Where a line of the data holds the word "agent", copy that line.

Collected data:

----

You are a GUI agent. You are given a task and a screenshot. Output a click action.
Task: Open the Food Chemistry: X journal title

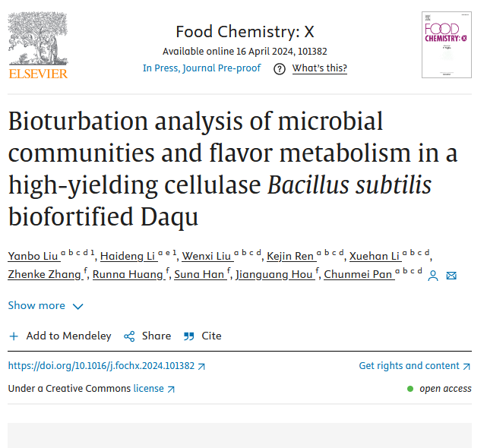pos(245,32)
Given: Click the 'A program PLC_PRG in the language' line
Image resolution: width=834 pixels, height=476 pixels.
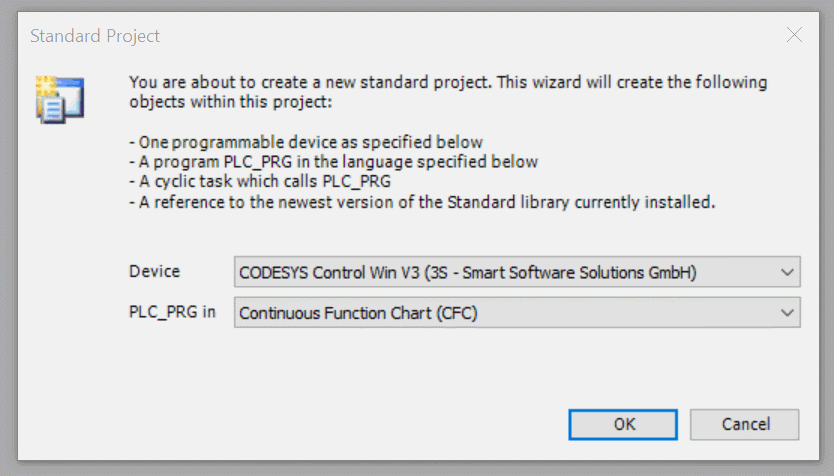Looking at the screenshot, I should [333, 162].
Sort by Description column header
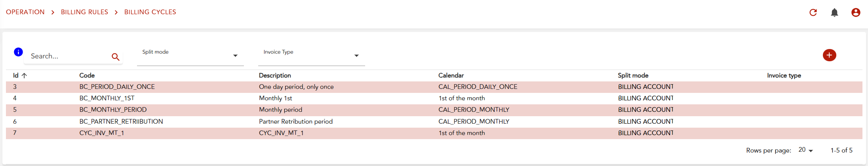 click(275, 75)
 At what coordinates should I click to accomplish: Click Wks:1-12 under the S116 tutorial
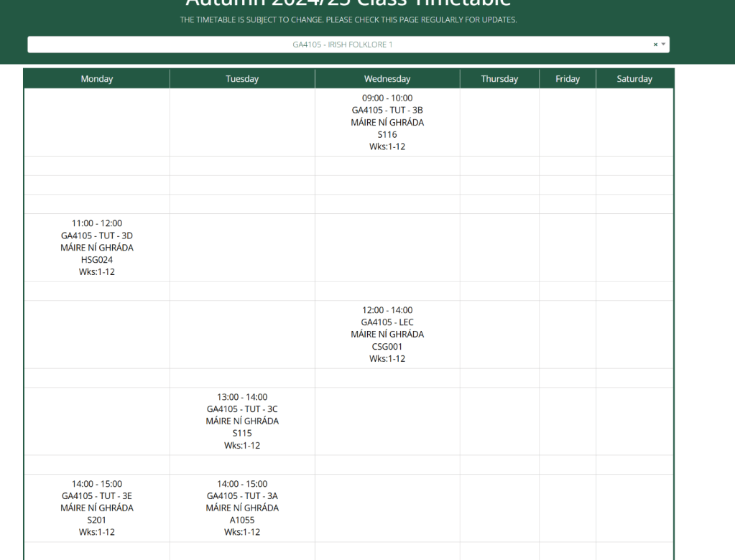tap(387, 146)
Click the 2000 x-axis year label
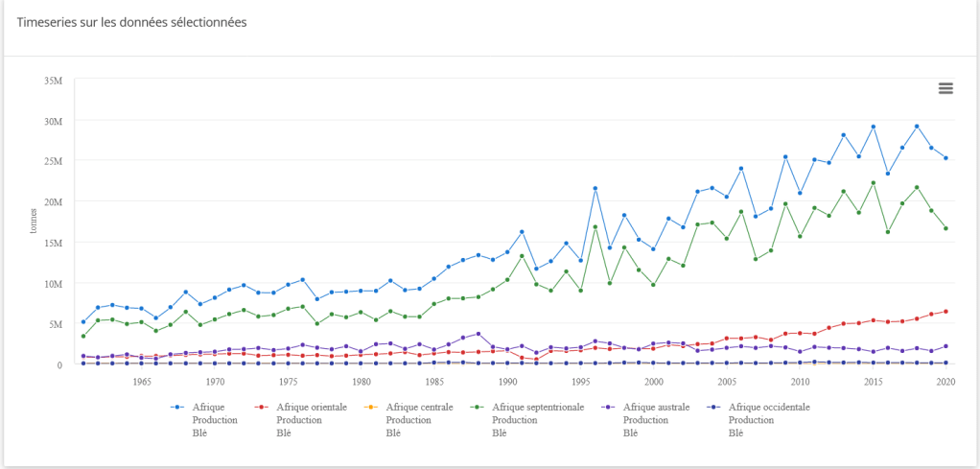This screenshot has height=469, width=980. coord(653,381)
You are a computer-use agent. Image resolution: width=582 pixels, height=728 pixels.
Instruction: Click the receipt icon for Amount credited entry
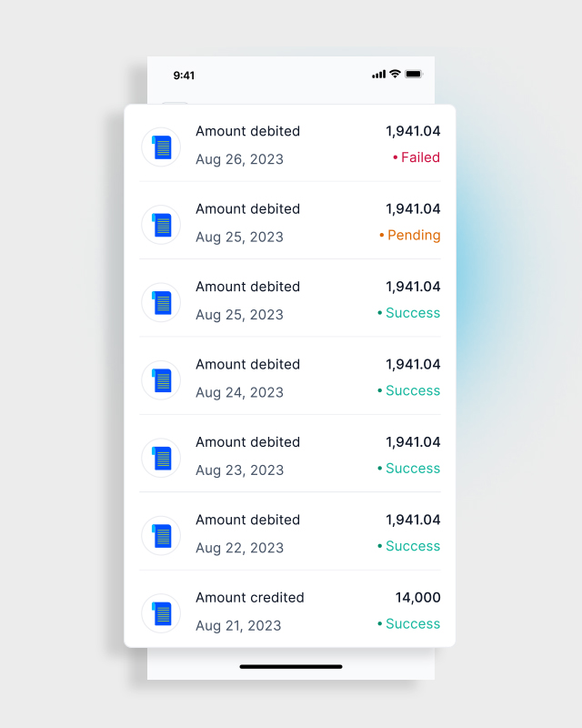[x=161, y=613]
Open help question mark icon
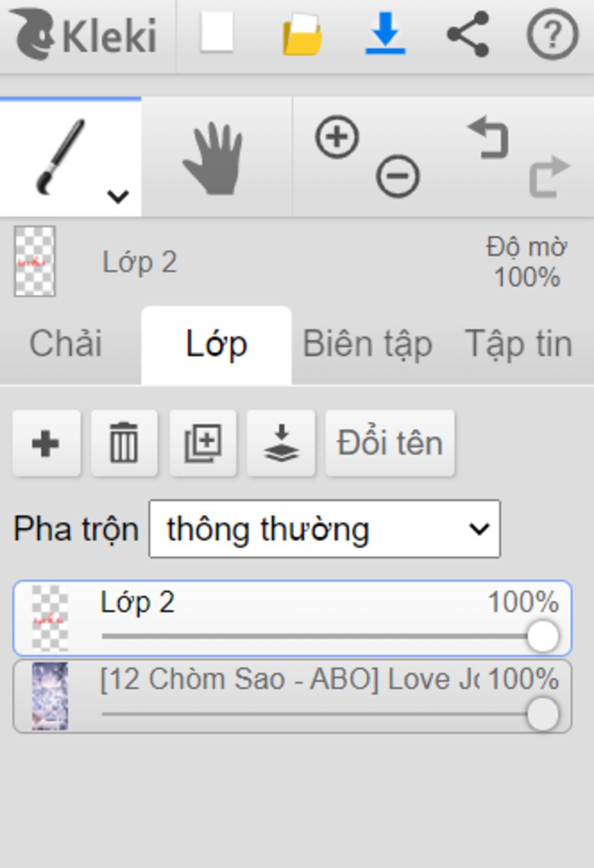 pos(552,34)
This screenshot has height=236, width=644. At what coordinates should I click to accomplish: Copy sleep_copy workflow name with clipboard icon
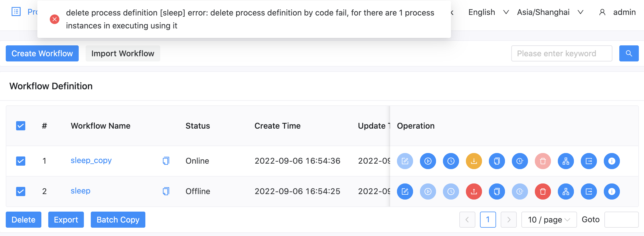pyautogui.click(x=166, y=161)
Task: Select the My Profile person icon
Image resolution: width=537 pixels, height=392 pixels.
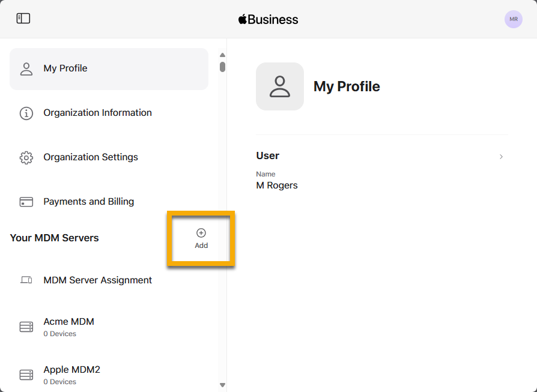Action: click(x=26, y=68)
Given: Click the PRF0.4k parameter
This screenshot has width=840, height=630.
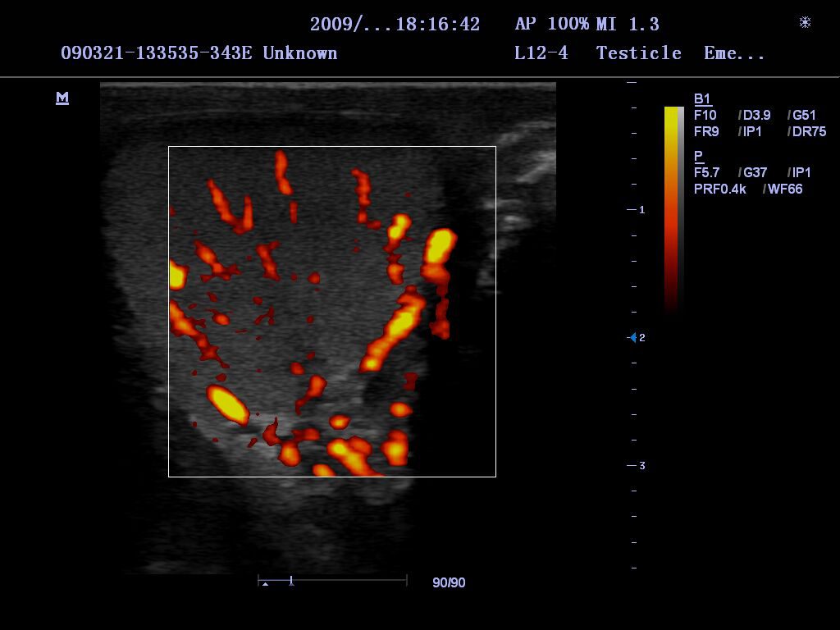Looking at the screenshot, I should point(720,189).
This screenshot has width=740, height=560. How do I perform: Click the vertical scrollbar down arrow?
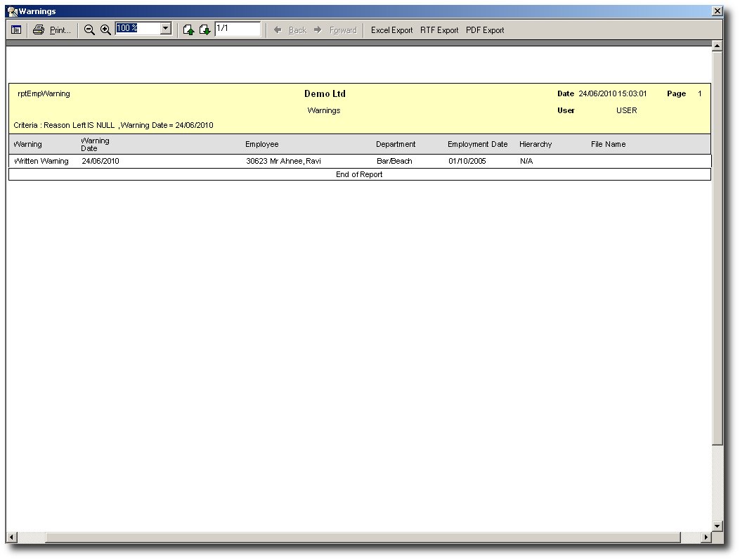tap(717, 526)
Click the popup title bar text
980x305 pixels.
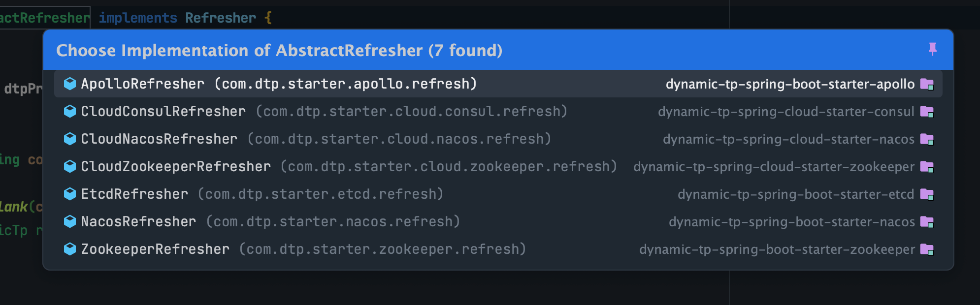pos(279,50)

----

__Task solution__.
You are a GUI agent. You are given a task and a screenshot. Output a click action.
You are a computer-use agent. Image resolution: width=582 pixels, height=728 pixels.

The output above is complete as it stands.